À l’occasion de la Journée internationale de l’alphabétisation 2025, célébrée le 8 septembre, l’UNESCO appelle à renforcer l’accès aux compétences fondamentales de lecture, d’écriture et de calcul dans un monde de plus en plus façonné par le numérique. L’organisation met en garde contre les fractures persistantes qui limitent la participation de millions de personnes aux opportunités offertes par la transformation digitale.
Aujourd’hui, près de 68 % de la population mondiale utilise Internet, et quatre personnes sur cinq âgées de 10 ans ou plus possèdent un téléphone portable.
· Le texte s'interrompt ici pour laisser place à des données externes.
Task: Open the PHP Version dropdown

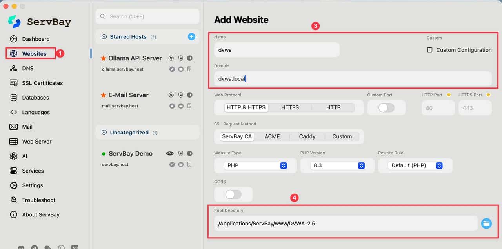Action: pyautogui.click(x=338, y=165)
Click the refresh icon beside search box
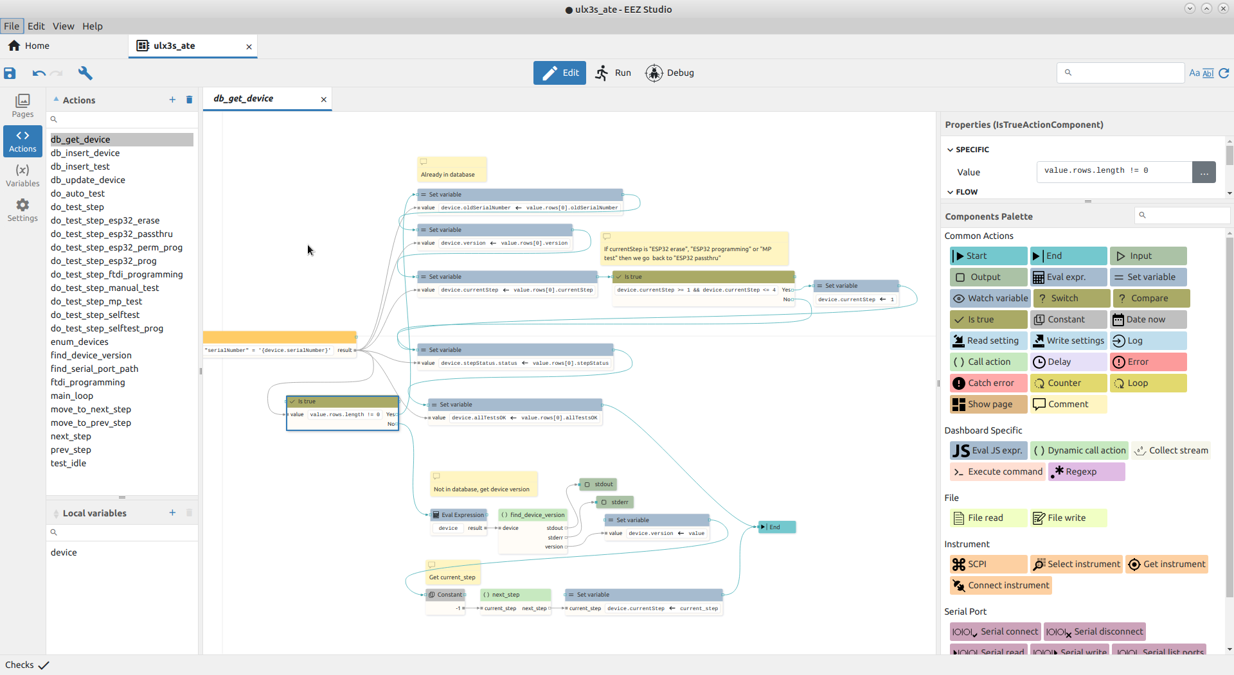Viewport: 1234px width, 675px height. click(x=1224, y=73)
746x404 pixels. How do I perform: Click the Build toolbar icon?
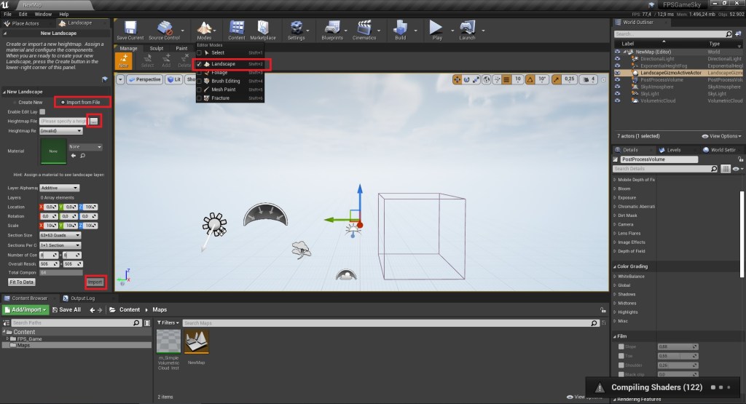click(x=400, y=29)
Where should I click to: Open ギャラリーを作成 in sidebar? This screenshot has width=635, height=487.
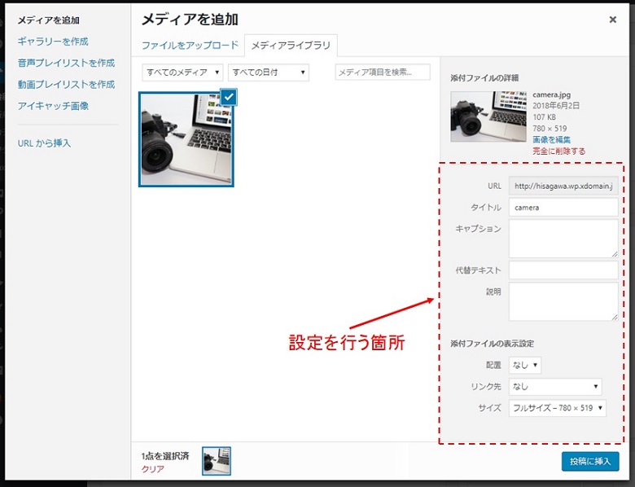[x=53, y=42]
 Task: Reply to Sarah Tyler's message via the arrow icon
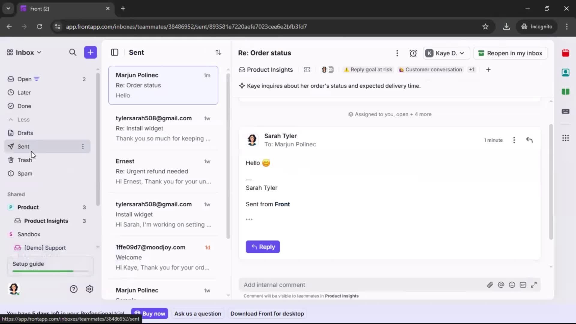click(529, 140)
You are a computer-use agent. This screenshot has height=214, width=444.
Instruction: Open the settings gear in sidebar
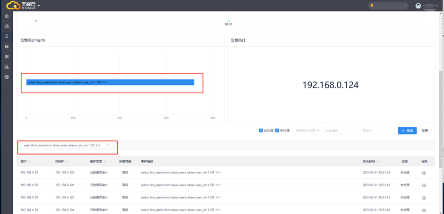[x=7, y=77]
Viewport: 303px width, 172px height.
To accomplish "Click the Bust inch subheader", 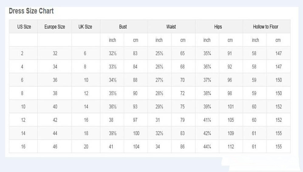I will point(112,40).
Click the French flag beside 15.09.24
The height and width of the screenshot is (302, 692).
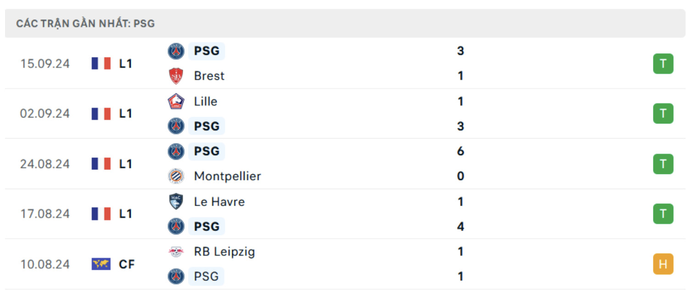101,63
Cette généralisation des outils numériques modifie profondément la manière d’apprendre, de travailler et de communiquer. Mais elle soulève aussi une question cruciale : disposons-nous des compétences de base nécessaires pour naviguer dans cet environnement en mutation rapide ?
Si les progrès sont indéniables — 93 % des jeunes savent désormais lire et écrire, contre à peine trois sur quatre il y a cinquante ans — les disparités demeurent fortes. Environ 739 millions d’adultes et de jeunes manquent encore de compétences élémentaires en alphabétisation. Les inégalités touchent particulièrement les femmes et les personnes vivant dans la pauvreté, en situation de handicap ou marginalisées par leurs contextes sociaux et économiques.
La pandémie de COVID-19 a révélé à quel point l’accès inégal au numérique accentue les écarts éducatifs. Moins de la moitié des écoles primaires dans le monde disposent d’une connexion Internet à usage pédagogique, et dans les pays à faible revenu, seuls 27 % de la population accèdent au web, contre 93 % dans les pays à revenu élevé. Ces écarts traduisent une fracture numérique qui, loin d’être uniquement technologique, renforce les inégalités sociales et éducatives.
Au-delà de l’accès, c’est aussi la qualité des compétences qui est en jeu. Dans plusieurs pays de l’OCDE, 18 % des adultes ne maîtrisent pas les compétences de lecture et de calcul les plus élémentaires, et seuls 9 % des adolescents de 15 ans savent distinguer un fait d’une opinion dans un texte numérique. Ce déficit fragilise la capacité des citoyens à faire face aux enjeux actuels : lutte contre la désinformation, adaptation au marché du travail, participation démocratique.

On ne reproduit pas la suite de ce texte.